Data records:
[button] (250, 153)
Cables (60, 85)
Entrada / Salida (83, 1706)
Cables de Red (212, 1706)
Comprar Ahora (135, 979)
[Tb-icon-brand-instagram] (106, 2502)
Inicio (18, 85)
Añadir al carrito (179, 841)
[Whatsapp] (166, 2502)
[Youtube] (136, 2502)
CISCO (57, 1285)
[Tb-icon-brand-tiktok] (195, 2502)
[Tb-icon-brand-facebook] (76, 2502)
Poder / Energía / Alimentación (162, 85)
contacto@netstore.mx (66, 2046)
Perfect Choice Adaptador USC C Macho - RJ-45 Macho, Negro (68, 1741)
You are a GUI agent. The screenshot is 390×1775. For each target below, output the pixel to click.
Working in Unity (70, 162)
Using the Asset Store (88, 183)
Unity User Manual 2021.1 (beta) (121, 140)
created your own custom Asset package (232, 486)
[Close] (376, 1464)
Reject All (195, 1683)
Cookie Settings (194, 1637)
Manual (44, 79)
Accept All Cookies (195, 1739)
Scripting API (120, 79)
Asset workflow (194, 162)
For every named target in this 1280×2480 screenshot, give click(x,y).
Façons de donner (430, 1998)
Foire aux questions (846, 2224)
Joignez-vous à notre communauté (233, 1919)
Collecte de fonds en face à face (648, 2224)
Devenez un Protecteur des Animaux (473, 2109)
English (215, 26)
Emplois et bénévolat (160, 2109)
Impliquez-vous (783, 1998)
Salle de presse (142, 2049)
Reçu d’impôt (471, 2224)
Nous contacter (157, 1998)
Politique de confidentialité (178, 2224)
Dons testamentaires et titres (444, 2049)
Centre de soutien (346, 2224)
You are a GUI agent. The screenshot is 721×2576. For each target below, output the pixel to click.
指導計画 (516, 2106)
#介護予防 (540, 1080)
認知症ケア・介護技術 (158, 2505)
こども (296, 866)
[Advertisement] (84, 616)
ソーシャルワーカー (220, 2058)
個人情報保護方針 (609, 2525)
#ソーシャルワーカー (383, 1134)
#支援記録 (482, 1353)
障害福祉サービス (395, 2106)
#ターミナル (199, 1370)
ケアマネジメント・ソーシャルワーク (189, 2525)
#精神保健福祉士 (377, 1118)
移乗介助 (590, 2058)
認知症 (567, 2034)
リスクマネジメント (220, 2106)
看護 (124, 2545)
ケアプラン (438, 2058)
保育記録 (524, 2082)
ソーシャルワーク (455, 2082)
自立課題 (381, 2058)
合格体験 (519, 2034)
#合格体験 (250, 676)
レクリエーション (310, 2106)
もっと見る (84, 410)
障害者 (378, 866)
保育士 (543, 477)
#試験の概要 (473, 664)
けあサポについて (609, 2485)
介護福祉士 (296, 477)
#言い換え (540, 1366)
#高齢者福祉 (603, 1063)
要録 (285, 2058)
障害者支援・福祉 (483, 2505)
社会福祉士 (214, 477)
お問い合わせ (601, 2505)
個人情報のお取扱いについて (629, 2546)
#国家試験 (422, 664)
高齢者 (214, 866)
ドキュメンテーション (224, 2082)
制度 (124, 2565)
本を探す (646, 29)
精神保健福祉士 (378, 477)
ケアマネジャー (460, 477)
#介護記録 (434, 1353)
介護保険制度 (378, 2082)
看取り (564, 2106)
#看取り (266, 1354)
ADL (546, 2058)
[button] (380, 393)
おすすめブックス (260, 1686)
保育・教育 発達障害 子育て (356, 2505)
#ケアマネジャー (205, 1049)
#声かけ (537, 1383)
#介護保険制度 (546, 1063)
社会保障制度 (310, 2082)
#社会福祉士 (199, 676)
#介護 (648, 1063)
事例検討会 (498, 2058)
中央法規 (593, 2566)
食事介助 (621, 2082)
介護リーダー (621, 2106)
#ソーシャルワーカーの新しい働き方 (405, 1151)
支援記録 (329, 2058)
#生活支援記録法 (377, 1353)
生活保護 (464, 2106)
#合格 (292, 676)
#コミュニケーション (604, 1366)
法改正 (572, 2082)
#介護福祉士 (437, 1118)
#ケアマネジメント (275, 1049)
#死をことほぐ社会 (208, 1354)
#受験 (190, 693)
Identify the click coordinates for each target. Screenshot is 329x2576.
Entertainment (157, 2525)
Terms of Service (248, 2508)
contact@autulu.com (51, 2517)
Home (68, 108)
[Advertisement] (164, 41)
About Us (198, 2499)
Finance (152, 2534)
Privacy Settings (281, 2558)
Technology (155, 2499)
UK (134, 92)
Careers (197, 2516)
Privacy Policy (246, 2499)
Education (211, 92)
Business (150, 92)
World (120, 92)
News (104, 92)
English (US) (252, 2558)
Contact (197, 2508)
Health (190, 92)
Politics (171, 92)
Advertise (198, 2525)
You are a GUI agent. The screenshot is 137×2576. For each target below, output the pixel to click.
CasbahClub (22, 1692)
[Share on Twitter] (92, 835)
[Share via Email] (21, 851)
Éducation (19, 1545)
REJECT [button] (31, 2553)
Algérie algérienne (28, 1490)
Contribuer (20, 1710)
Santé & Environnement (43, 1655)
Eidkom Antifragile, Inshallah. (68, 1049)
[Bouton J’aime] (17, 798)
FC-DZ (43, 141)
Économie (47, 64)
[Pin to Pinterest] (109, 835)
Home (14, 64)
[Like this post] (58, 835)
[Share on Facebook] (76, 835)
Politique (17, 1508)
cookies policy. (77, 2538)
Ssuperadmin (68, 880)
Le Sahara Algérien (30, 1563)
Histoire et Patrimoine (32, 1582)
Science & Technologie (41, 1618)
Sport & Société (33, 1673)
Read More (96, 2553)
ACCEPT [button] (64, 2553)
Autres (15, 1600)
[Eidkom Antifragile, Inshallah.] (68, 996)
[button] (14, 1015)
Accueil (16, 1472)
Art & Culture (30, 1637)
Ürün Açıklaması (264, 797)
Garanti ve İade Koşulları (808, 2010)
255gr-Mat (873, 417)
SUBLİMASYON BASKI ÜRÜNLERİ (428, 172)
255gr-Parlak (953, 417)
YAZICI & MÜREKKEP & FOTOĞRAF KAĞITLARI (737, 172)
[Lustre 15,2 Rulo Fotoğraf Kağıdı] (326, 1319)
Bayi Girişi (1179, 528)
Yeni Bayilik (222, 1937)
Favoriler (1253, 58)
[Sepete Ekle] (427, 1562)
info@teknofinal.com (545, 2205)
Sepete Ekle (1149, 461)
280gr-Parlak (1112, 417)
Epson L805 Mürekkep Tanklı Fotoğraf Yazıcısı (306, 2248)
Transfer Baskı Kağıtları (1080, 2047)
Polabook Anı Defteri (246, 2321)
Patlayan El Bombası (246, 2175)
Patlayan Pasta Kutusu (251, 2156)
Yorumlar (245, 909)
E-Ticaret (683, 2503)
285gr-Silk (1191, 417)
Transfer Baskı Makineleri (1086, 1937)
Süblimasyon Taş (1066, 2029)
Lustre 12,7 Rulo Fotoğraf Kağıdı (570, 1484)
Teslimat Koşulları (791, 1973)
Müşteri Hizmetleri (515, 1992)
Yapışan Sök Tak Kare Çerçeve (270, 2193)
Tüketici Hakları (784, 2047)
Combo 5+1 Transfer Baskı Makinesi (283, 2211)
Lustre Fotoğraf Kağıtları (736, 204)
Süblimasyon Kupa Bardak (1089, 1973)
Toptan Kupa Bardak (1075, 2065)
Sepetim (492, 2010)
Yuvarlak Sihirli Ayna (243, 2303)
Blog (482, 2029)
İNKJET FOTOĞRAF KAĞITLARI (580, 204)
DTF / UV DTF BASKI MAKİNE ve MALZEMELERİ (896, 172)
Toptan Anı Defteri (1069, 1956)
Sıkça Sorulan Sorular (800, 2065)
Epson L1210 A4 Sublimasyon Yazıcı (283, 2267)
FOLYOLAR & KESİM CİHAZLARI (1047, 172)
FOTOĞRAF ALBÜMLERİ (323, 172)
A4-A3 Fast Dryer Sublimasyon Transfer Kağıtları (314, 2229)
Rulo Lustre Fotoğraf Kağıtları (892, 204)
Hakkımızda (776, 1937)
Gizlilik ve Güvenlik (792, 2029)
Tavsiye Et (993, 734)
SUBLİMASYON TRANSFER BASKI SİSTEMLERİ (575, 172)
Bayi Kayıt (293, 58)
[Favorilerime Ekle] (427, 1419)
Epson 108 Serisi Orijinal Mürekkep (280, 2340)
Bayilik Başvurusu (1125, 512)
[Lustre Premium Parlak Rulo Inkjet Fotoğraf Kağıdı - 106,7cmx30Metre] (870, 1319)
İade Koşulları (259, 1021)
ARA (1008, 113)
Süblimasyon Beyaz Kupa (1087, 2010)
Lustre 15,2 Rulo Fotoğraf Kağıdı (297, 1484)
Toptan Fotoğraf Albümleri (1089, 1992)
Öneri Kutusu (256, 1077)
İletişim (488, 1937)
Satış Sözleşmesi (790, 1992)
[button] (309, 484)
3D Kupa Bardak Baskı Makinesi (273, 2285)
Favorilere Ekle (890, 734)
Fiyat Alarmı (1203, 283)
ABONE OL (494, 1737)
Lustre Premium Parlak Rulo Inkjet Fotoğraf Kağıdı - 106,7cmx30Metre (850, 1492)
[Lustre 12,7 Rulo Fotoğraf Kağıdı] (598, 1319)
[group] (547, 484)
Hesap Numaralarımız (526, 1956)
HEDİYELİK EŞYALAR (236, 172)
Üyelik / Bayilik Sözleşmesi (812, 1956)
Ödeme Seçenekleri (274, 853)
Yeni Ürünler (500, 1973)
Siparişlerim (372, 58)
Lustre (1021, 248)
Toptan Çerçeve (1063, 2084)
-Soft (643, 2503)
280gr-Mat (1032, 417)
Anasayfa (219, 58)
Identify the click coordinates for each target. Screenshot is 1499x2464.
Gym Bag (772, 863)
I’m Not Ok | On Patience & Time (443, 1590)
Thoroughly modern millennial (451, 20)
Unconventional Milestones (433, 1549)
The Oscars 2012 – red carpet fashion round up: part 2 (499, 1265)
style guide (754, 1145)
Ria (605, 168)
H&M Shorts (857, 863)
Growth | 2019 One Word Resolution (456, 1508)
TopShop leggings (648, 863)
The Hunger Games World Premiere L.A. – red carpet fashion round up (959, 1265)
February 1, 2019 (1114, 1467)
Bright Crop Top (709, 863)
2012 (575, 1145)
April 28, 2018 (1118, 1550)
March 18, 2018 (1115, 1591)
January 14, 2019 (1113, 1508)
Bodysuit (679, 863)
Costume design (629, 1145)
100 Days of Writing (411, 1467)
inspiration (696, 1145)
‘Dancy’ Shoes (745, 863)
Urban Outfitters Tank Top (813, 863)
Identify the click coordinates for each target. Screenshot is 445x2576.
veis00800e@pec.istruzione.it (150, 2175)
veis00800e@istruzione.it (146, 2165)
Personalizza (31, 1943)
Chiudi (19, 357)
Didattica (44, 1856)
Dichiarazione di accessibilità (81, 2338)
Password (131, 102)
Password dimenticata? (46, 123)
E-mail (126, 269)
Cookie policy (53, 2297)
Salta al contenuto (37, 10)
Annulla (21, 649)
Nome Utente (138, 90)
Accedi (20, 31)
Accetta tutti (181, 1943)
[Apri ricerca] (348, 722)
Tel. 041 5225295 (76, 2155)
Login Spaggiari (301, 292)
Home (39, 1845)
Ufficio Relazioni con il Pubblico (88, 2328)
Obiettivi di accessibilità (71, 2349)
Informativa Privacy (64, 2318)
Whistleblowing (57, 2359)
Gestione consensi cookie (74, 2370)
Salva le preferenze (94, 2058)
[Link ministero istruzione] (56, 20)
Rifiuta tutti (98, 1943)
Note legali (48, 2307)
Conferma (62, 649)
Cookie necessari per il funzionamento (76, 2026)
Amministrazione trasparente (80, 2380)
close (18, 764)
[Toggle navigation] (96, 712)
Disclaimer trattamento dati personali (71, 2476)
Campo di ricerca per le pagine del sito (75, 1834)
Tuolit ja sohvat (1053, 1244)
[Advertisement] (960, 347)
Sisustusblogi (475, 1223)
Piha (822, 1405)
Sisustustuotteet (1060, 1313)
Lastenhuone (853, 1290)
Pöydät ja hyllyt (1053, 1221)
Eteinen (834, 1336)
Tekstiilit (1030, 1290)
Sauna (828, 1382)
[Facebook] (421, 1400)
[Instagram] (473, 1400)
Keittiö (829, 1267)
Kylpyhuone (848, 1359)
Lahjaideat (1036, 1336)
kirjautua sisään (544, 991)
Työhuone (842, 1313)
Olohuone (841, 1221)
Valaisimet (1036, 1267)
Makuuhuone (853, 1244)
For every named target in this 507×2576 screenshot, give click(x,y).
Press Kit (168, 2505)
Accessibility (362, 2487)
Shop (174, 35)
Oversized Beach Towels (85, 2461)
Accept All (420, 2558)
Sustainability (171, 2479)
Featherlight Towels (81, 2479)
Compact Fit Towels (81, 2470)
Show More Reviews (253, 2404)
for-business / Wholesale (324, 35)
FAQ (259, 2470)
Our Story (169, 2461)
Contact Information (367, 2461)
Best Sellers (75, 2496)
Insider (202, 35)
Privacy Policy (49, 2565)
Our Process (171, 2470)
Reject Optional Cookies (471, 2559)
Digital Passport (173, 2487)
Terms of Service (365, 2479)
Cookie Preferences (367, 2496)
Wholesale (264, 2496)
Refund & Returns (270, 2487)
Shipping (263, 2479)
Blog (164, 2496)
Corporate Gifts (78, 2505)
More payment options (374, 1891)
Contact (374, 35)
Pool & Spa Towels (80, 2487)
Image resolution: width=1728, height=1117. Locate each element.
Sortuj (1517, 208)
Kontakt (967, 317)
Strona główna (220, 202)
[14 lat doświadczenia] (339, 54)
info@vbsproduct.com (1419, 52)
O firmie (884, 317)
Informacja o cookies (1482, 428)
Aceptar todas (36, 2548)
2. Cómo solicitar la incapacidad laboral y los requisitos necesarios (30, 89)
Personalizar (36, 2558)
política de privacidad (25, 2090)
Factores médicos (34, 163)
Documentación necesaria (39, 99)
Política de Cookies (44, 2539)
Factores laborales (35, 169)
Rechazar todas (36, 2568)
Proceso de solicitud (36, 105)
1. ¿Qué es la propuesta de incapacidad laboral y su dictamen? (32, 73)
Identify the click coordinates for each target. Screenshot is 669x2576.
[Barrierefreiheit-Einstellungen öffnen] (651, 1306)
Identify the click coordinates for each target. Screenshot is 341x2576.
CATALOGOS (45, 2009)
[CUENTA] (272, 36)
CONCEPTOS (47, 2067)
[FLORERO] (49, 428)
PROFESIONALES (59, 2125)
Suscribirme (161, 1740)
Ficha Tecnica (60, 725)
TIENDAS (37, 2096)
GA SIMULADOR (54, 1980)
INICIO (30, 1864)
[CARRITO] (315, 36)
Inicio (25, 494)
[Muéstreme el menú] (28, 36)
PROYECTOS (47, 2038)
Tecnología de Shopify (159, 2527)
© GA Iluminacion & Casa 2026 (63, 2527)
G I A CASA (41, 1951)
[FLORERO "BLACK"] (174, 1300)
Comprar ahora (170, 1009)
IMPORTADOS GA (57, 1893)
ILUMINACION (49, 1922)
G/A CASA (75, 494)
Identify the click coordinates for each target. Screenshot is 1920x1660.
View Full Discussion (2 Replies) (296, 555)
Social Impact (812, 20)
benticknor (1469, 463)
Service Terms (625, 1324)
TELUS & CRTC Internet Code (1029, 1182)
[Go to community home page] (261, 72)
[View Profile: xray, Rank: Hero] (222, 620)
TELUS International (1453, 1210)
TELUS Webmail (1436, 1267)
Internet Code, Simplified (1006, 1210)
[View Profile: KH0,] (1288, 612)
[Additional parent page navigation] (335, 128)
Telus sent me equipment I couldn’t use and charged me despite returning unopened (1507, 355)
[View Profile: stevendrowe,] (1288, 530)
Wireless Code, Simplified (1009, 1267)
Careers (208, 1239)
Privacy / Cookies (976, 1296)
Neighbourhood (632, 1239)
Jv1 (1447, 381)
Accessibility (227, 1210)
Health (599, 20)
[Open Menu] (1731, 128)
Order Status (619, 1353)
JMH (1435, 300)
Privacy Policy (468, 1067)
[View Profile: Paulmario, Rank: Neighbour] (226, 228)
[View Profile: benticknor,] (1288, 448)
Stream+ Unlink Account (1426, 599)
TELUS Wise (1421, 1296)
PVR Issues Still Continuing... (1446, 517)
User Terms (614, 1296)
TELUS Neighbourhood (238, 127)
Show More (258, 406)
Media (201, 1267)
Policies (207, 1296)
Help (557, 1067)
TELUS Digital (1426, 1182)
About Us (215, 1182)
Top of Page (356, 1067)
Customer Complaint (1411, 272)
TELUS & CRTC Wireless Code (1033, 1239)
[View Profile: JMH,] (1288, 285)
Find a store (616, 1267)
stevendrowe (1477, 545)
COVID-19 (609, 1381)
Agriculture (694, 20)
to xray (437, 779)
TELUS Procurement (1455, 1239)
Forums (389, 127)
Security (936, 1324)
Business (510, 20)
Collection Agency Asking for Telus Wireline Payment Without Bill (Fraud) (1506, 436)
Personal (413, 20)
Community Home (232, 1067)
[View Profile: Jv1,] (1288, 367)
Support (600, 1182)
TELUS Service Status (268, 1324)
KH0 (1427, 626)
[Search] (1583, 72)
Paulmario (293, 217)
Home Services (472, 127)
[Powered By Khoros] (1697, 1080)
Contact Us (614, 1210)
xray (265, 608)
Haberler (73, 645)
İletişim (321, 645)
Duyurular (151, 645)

Work to complete: Would you copy out exactly the lines above that start at the one containing "Poder / Energía / Alimentación (162, 85)" and end at the one containing "個人情報保護方針 (609, 2525)", inclusive?

Output for this task:
Poder / Energía / Alimentación (162, 85)
contacto@netstore.mx (66, 2046)
Perfect Choice Adaptador USC C Macho - RJ-45 Macho, Negro (68, 1741)
You are a GUI agent. The screenshot is 390×1775. For each target below, output the pixel to click.
Working in Unity (70, 162)
Using the Asset Store (88, 183)
Unity User Manual 2021.1 (beta) (121, 140)
created your own custom Asset package (232, 486)
[Close] (376, 1464)
Reject All (195, 1683)
Cookie Settings (194, 1637)
Manual (44, 79)
Accept All Cookies (195, 1739)
Scripting API (120, 79)
Asset workflow (194, 162)
For every named target in this 1280×2480 screenshot, give click(x,y).
Façons de donner (430, 1998)
Foire aux questions (846, 2224)
Joignez-vous à notre communauté (233, 1919)
Collecte de fonds en face à face (648, 2224)
Devenez un Protecteur des Animaux (473, 2109)
English (215, 26)
Emplois et bénévolat (160, 2109)
Impliquez-vous (783, 1998)
Salle de presse (142, 2049)
Reçu d’impôt (471, 2224)
Nous contacter (157, 1998)
Politique de confidentialité (178, 2224)
Dons testamentaires et titres (444, 2049)
Centre de soutien (346, 2224)
You are a GUI agent. The screenshot is 721×2576. For each target below, output the pixel to click.
指導計画 (516, 2106)
#介護予防 (540, 1080)
認知症ケア・介護技術 (158, 2505)
こども (296, 866)
[Advertisement] (84, 616)
ソーシャルワーカー (220, 2058)
個人情報保護方針 (609, 2525)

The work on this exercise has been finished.